**TASK DESCRIPTION**
Starting at the line containing "[Close] (227, 38)" and ending at the line containing "garden (94, 501)", both included, lay out the entries as a numbered list with blank lines and pictures left out.

**EXTRACTED INFORMATION**
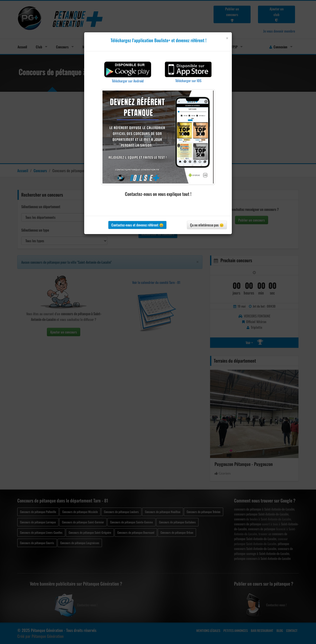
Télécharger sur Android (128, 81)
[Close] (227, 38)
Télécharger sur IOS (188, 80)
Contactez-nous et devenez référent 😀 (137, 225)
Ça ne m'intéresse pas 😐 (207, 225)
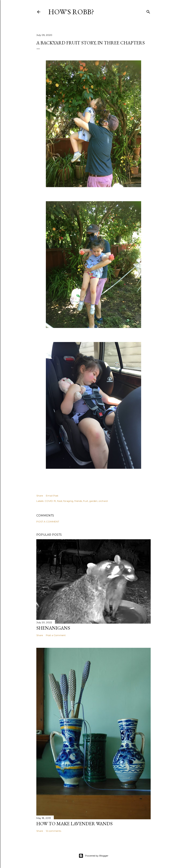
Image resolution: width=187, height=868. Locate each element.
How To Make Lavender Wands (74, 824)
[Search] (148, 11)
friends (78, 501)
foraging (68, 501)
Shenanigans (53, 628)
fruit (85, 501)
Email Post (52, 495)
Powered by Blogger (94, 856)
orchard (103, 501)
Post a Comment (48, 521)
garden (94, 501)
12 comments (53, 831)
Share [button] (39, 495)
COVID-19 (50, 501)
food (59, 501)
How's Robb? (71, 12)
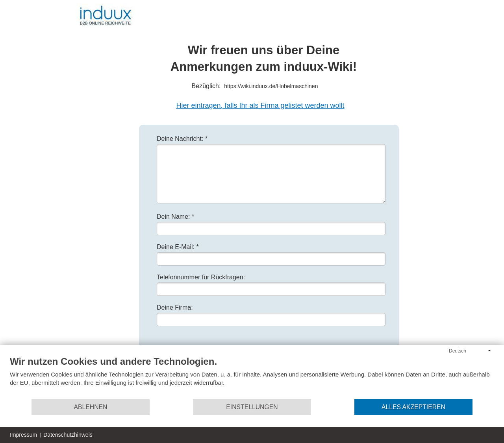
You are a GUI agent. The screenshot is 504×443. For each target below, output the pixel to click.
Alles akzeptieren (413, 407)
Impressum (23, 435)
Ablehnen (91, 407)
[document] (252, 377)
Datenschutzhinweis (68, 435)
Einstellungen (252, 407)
...
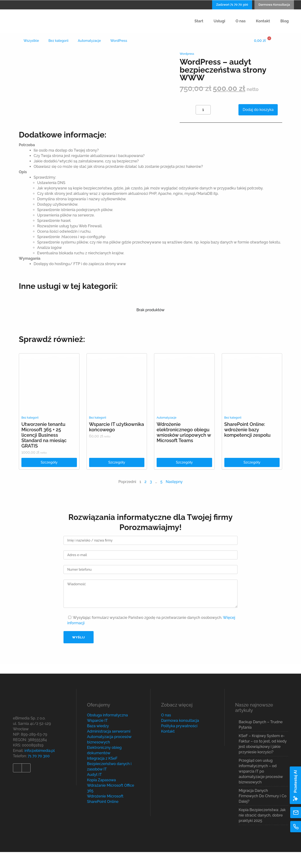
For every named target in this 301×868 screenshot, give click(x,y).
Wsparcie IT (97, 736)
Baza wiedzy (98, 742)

**SOLUTION TO THE EXERCISE**
1. [Close] (227, 38)
2. Télécharger sur IOS (188, 80)
3. Contactez-nous et devenez référent 😀 (137, 225)
4. Ça ne m'intéresse pas 😐 (207, 225)
5. Image resolution: width=187, height=868. Locate each element.
6. How To Make Lavender Wands (74, 824)
7. [Search] (148, 11)
8. friends (78, 501)
9. foraging (68, 501)
10. Shenanigans (53, 628)
11. fruit (85, 501)
12. Email Post (52, 495)
13. Powered by Blogger (94, 856)
14. orchard (103, 501)
15. Post a Comment (48, 521)
16. garden (94, 501)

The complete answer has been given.